What the task requires >>
Copy each of the rows below word for word, omitting the pictures from your answer.

-*-*-

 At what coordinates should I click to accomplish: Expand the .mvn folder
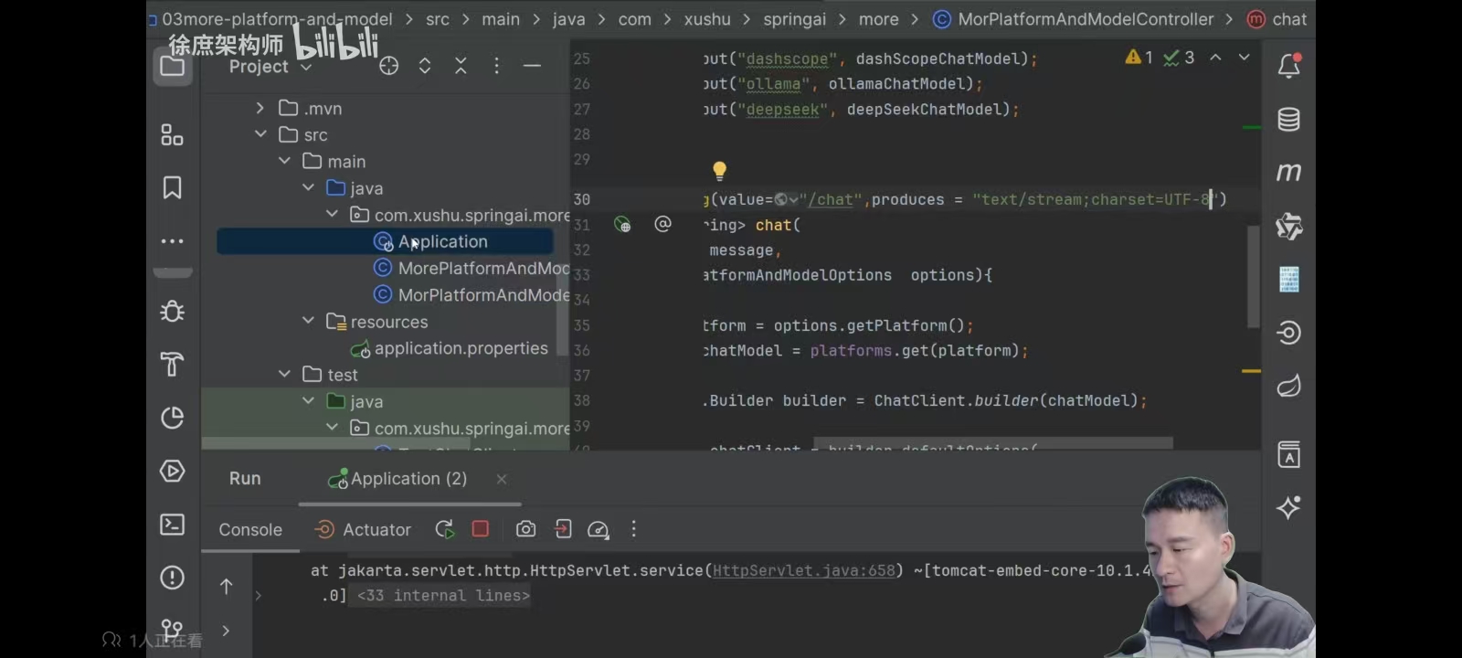tap(260, 108)
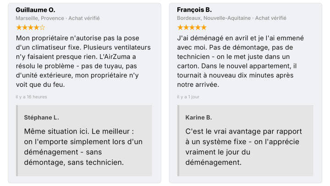This screenshot has height=186, width=330.
Task: Click the Stéphane L. reply author name
Action: pyautogui.click(x=41, y=118)
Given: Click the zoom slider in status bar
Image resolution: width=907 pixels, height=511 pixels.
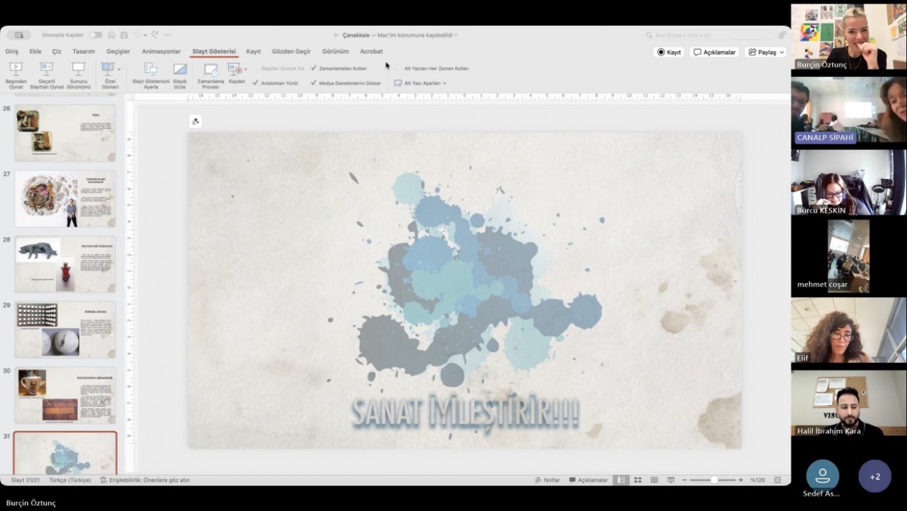Looking at the screenshot, I should [713, 480].
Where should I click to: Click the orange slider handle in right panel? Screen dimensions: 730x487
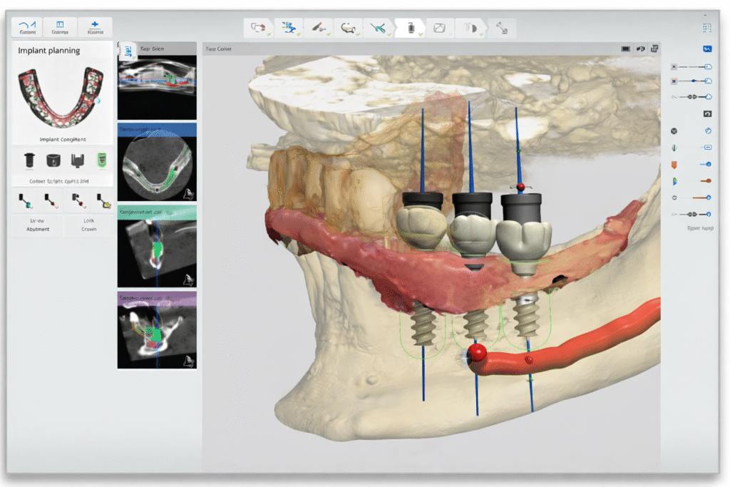tap(707, 181)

-*-*-

The completed task >>
 At what coordinates should I click to accomplish: Expand the .mvn folder
tap(260, 108)
This screenshot has height=186, width=330.
Task: Click the Stéphane L. reply author name
Action: pyautogui.click(x=41, y=118)
Given: Click the zoom slider in status bar
Image resolution: width=907 pixels, height=511 pixels.
Looking at the screenshot, I should [713, 480].
Where should I click to: Click the orange slider handle in right panel? Screen dimensions: 730x487
tap(707, 181)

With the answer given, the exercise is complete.